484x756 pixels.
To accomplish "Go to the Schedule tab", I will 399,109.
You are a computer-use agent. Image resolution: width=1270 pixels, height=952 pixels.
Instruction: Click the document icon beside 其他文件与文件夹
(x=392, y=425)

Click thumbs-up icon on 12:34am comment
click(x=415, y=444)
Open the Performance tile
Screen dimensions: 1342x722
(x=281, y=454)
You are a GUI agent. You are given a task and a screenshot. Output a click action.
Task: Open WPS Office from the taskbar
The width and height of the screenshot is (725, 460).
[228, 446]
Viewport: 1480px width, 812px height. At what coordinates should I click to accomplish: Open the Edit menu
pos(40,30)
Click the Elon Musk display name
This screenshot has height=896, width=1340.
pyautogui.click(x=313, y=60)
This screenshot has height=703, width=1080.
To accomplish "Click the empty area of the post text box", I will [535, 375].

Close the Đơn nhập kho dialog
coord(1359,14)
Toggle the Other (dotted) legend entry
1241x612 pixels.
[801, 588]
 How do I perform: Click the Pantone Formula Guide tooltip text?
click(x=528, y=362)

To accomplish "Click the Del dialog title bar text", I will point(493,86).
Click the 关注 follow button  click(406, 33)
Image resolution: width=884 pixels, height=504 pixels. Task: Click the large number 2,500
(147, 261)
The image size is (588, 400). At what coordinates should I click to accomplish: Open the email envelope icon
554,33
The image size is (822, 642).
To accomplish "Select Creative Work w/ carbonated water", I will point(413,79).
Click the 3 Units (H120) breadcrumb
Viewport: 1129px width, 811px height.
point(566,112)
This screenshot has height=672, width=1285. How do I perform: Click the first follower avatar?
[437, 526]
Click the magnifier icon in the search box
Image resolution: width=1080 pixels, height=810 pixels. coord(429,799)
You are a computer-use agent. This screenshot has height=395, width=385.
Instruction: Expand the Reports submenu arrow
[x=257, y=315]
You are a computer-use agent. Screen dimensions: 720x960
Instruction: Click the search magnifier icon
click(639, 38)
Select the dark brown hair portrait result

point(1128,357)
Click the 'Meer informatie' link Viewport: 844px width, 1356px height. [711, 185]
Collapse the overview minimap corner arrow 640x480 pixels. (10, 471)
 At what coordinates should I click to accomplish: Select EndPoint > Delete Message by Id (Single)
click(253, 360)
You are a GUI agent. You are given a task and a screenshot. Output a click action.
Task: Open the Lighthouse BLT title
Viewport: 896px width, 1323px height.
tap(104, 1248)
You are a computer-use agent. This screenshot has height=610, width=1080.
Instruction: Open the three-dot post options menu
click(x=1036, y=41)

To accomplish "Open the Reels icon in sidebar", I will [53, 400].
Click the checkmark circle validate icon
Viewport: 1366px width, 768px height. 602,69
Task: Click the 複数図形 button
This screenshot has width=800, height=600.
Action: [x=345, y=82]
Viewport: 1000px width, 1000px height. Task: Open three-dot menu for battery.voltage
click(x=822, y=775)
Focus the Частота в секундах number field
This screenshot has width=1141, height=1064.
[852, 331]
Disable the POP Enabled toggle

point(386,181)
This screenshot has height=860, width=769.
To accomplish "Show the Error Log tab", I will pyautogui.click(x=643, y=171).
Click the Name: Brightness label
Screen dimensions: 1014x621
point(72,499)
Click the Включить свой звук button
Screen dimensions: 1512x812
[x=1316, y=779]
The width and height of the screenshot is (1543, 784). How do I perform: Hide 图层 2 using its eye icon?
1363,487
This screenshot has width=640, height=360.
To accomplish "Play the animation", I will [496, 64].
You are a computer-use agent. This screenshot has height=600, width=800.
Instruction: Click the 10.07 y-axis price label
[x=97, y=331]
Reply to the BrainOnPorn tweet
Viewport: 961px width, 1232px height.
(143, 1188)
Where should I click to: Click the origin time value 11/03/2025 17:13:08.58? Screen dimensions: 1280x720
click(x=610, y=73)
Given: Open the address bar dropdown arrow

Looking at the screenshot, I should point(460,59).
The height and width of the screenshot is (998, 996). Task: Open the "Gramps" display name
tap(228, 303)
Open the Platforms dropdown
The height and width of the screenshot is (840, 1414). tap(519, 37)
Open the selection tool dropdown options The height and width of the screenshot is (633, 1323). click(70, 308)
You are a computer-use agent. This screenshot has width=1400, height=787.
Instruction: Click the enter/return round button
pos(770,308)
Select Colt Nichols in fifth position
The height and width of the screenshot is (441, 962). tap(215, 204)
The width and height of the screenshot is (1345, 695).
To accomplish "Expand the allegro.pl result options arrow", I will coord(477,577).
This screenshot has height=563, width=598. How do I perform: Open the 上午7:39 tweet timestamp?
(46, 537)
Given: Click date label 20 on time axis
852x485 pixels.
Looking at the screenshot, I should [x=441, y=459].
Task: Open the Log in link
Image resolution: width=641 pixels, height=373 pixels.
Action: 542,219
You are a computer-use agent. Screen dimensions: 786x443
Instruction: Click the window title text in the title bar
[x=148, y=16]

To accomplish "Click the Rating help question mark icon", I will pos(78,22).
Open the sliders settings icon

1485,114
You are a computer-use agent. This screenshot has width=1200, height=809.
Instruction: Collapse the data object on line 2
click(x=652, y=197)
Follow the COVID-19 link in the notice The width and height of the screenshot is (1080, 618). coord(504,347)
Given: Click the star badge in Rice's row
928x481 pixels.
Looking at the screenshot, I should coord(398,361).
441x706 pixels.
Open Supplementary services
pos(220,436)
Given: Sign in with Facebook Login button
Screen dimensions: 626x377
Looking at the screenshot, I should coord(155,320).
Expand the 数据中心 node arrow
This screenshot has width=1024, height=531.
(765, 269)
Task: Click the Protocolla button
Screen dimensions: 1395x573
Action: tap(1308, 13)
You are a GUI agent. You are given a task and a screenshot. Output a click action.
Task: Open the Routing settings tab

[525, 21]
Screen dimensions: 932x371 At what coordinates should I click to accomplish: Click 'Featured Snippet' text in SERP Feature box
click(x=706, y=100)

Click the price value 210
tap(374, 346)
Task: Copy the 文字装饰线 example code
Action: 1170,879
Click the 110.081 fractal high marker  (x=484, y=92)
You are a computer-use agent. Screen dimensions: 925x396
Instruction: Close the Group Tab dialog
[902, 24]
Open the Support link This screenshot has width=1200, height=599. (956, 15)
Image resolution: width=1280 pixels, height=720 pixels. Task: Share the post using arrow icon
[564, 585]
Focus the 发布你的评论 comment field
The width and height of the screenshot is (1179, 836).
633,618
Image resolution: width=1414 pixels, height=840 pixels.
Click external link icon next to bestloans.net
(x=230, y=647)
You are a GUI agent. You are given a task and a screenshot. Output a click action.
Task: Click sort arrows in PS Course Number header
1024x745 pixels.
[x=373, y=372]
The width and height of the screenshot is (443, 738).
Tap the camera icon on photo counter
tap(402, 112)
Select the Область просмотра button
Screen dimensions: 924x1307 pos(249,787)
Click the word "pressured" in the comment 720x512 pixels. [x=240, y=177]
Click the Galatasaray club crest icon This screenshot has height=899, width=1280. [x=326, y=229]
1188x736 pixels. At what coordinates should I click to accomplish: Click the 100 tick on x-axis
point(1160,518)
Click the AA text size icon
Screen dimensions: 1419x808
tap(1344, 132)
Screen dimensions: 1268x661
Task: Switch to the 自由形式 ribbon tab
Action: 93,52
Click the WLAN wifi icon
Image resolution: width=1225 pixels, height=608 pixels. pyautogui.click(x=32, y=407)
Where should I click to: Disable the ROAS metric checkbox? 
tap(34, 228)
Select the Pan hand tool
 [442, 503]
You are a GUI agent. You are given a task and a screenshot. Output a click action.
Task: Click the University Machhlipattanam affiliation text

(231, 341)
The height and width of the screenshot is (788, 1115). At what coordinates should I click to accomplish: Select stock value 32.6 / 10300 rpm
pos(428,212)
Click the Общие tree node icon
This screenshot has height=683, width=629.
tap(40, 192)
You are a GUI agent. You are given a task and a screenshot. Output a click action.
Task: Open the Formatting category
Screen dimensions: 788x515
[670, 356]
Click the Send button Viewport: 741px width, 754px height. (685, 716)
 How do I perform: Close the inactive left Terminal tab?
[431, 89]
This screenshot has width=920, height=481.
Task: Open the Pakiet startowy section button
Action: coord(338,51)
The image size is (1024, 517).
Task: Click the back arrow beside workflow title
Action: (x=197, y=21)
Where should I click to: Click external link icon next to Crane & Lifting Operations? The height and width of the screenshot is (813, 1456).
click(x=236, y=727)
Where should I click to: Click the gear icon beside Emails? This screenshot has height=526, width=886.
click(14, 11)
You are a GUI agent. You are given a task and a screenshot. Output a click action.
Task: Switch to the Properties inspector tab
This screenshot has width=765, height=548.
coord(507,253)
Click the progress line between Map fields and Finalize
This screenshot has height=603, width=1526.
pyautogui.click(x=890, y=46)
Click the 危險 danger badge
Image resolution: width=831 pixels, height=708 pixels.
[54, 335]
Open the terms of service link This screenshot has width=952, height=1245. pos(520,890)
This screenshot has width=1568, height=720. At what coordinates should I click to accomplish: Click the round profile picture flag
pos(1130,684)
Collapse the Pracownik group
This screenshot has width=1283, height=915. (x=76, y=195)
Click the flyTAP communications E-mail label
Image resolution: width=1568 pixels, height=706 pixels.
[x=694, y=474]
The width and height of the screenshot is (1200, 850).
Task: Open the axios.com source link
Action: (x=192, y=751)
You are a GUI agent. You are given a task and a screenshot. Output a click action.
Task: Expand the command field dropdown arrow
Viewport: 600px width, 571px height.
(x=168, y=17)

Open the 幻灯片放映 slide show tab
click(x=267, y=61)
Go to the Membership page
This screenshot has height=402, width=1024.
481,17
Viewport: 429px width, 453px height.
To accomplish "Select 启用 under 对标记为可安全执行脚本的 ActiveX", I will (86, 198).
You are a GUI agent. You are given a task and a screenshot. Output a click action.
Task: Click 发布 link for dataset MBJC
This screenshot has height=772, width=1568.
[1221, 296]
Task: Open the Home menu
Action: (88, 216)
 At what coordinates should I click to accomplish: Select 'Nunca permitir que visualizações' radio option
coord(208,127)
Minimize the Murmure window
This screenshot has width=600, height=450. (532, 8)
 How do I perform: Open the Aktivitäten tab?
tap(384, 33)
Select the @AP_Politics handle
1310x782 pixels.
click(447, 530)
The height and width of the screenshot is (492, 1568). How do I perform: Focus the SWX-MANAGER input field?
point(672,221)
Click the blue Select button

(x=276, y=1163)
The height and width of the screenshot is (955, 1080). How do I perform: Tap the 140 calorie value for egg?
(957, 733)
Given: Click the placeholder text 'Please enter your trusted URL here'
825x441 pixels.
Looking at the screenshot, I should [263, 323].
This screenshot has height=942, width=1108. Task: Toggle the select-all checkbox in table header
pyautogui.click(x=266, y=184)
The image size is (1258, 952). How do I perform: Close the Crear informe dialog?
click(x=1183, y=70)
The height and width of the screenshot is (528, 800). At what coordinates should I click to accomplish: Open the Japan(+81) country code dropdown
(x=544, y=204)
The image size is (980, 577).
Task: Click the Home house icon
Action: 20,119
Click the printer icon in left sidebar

::::::::

» **Exercise requirements**
In this exercise, copy only the lines from the opening line of the material through the line where "Click the Elon Musk display name" appears.

» **Solution to the problem**
484x756 pixels.
To accomplish "Go to the Schedule tab", I will 399,109.
You are a computer-use agent. Image resolution: width=1270 pixels, height=952 pixels.
Instruction: Click the document icon beside 其他文件与文件夹
(x=392, y=425)

Click thumbs-up icon on 12:34am comment
click(x=415, y=444)
Open the Performance tile
Screen dimensions: 1342x722
(x=281, y=454)
You are a GUI agent. You are given a task and a screenshot. Output a click action.
Task: Open WPS Office from the taskbar
The width and height of the screenshot is (725, 460).
[228, 446]
Viewport: 1480px width, 812px height. At what coordinates should I click to accomplish: Open the Edit menu
pos(40,30)
Click the Elon Musk display name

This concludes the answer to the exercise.